The Chap Issue 110

Page 8

SEND PHOTOS OF YOURSELF AND OTHER BUDDING CHAPS AND CHAPETTES TO CHAP@THECHAP.CO.UK FOR INCLUSION IN THE NEXT ISSUE

Terence Smith (real name Terence Smith) donned his brand-new Chap Cravat, got on bended knee and requested the hand of Miss Alexandra Crabbe in the grounds of Castle Howard, location of the original television series of Brideshead Revisited. And how did our valiant chap fare at the feet of his beloved? “The young lady in question,” quoth Terence, “wilted at the Chappish onslaught, cufflinks, star lapel badge and of course the killer cravat, so how could she refuse?” The Chap is delighted that our cravats, as well as turning any plain cove into a dashing bounder, also yield results of the above magnitude, and we wish the happy couple a splendid union, whensoever it should take place.

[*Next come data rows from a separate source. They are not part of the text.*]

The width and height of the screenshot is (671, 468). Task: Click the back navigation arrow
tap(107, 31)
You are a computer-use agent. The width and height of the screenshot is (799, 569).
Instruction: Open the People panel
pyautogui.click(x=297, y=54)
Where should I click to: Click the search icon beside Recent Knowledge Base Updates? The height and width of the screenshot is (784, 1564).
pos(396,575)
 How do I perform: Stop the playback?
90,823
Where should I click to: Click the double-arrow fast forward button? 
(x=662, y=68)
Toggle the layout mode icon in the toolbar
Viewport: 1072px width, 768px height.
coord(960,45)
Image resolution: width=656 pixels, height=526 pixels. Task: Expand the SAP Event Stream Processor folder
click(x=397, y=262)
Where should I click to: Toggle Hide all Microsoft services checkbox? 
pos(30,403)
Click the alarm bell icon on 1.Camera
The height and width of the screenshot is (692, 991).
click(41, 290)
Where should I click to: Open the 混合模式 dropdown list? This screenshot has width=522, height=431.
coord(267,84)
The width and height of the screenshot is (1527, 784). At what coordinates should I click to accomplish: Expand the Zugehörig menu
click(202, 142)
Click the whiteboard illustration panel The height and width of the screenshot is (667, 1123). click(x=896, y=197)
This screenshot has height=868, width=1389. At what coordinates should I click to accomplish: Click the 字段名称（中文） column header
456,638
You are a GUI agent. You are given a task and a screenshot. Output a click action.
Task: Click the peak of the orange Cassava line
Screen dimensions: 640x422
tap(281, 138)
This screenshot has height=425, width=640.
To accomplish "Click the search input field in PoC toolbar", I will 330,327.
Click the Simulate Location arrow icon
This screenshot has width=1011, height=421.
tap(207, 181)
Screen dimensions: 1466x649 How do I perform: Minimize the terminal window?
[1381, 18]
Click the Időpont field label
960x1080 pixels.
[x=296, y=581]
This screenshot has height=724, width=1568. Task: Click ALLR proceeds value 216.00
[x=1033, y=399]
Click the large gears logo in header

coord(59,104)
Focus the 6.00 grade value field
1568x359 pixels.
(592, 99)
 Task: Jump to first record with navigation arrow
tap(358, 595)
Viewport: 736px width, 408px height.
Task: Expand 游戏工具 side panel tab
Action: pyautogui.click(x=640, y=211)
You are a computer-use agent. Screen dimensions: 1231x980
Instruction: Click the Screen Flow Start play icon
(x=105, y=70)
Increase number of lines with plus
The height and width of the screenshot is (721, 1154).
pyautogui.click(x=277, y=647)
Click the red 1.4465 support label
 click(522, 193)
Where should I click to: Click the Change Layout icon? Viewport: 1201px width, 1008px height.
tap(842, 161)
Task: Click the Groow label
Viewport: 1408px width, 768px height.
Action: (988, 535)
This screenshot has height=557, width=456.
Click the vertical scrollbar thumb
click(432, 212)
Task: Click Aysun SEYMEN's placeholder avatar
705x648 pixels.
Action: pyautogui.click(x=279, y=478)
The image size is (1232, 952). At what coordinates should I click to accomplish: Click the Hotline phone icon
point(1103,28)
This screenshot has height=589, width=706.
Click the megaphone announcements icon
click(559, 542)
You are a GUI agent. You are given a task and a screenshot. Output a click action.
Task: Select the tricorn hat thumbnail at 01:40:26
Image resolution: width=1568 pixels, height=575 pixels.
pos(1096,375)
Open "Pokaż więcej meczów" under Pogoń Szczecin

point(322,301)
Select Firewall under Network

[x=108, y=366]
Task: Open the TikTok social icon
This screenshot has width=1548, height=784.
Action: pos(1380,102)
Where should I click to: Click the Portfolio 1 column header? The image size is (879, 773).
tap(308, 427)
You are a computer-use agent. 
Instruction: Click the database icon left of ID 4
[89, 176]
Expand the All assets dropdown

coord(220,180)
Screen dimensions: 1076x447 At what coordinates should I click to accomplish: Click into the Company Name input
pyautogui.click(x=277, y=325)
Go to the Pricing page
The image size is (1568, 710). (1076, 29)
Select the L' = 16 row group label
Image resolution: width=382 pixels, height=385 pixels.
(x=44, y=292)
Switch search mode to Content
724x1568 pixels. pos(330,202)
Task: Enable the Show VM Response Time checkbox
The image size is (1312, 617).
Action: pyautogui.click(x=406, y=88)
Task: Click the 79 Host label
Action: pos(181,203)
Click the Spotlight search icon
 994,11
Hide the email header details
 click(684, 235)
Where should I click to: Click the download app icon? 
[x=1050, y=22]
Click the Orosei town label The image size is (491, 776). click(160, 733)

“Dear Sir,” writes Hoptimus Prime, “I am pictured sitting in the vaults of the old headquarters of the Midland Bank. I can only afford tap water in this rather expensive establishment and so should greatly appreciate Chap status to make up for my enforced sobriety.” Sir, on the latter point, you may rest assured. On the former, however, we are wondering how much tap water you ordered, as it appears that the entire room has been filled with the stuff.